Prosecutors at the International Criminal Court have identified Georgian military units trained by the United States as being suspected of war crimes, possibly jeopardizing future American aid to those units.
Last month, the ICC prosecutor's office formally requested the authority to start investigations into war crimes in the 2008 war between Georgia and Russia over the disputed territory of South Ossetia. According to the prosecutor's initial report, Georgian and Russian military forces, as well as units of the de facto South Ossetian security forces, all were implicated in war crimes.
In the Georgian case, the crimes involved attacks on Russian units of the Joint Peacekeeping Forces under the Sochi agreement between Georgia and Russia, which formally ended the conflict. Intentionally attacking peacekeepers is a war crime under the Rome Statute, under which the ICC operates. From the ICC report:
During the night from 7 to 8 August 2008 the Georgian armed forces conducted a military operation against JPKF HQ and the base of the Russian Peacekeeping Forces Battalion (RUPKFB) claiming that it had lost its protected status. According to the Russian authorities, 10 peacekeepers belonging to the Russian peacekeeping contingent were killed and a further 30 were wounded as a result.
The ICC identified several Georgian units involved in those attacks. "Reportedly, the [Georgian] Central Front Command resorted to the Separate Light Infantry Battalion, the Tank Company of the Separate Armoured Battalion, the Independent Ballistic Tank Battalion, the 1st and 2nd Artillery Brigade supported by the special forces of the Ministry of Interior to carry out an attack against Russian peacekeepers."
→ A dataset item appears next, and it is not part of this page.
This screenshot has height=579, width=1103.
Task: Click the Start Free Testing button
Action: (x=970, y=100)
Several of those units have received U.S. assistance. A Washington-based advocacy group, Security Assistance Monitor, combed through reports of U.S. training in Georgia over the last several years and found that between fiscal years 2012 and 2015 soldiers from those units took part in 35 American training classes, which cost the U.S. approximately $695,655.
That would appear to trigger the U.S.'s so-called "Leahy Law," which prohibits aid "to any unit of the security forces of a foreign country if the Secretary of State has credible information that such unit has committed a gross violation of human rights." There are exceptions, for example if "the government of such country is taking effective steps to bring responsible members to justice."
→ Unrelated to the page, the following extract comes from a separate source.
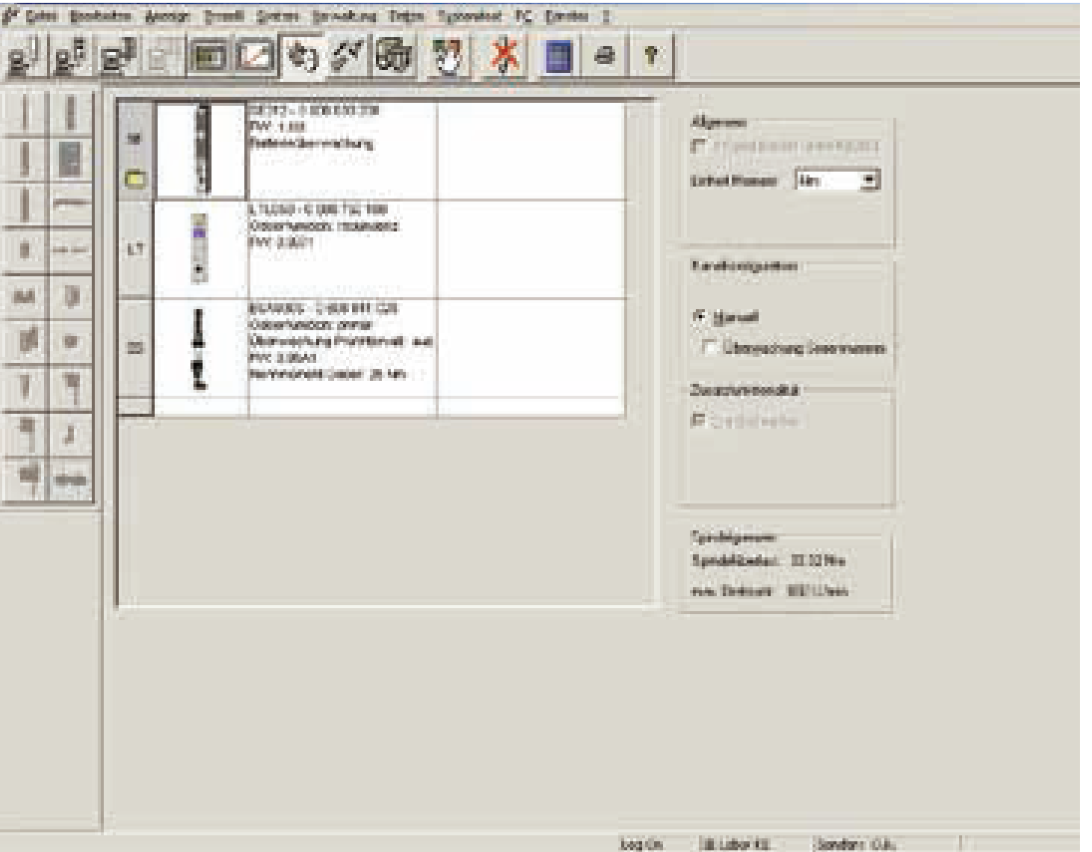Open the Einheit Moment unit dropdown
Viewport: 1092px width, 852px height.
(869, 181)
So does that apply in this case? "To receive U.S.-funded training, Georgian units are vetted using information available at the time," a State Department official, speaking on background, told The Bug Pit. "If it is determined that there is credible information that a unit committed gross violations of human rights, then U.S.-funded assistance would not move forward, and did not move forward in the past." The State Department and Department of Defense declined to answer further inquiries to clarify U.S. policy with respect to assisting these particular units.
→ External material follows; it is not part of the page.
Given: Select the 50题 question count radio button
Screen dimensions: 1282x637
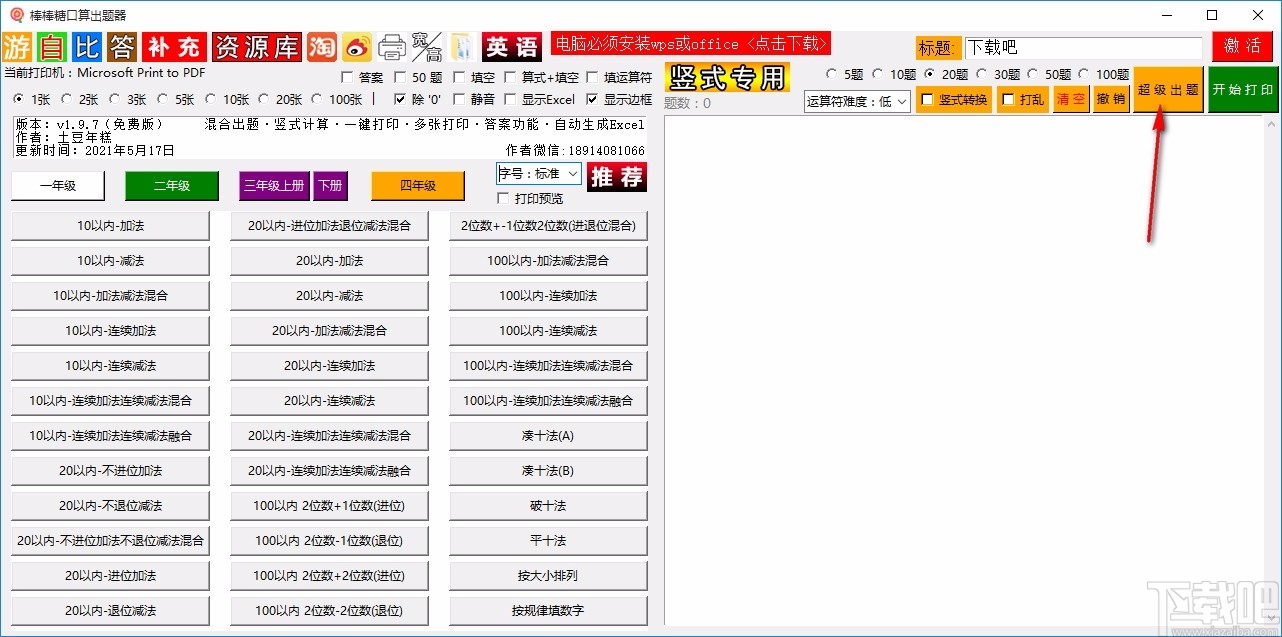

Georgian officials have played down the allegations against their units, while pushing for a broader ICC inquiry into Russia's actions during the war. And the case against Georgia is much weaker than that against the South Ossetian units, writes Alex Whiting, a professor at the Harvard Law School and a former senior official in the ICC prosecutor's office:
[W]hile the allegations that Georgian forces illegally attacked Russian peacekeepers on the night of August 7, 2008, resulting in 10 deaths and 30 injuries, may be making the Georgian government nervous, those allegations will be very hard to prove. The evidence about who fired first is highly contested, and proving criminal intent on the basis of a single episode is extremely difficult. There are also allegations of attacks on Georgian peacekeepers by South Ossetians in the weeks preceding the conflict, but the evidence is also disputed. The best case for the ICC, the ethnic cleansing of Georgians from South Ossetia, is much stronger evidentially but the probable targets of the investigation — South Ossetians — are almost certainly out of the Court’s reach since South Ossetia is now occupied by Russia.
Nevertheless, this is forcing the U.S. to answer some awkward questions about their training of the Georgian military, at a time when it's trying to shore up its allies' defenses on Russia's borders and at the same time take the moral high ground.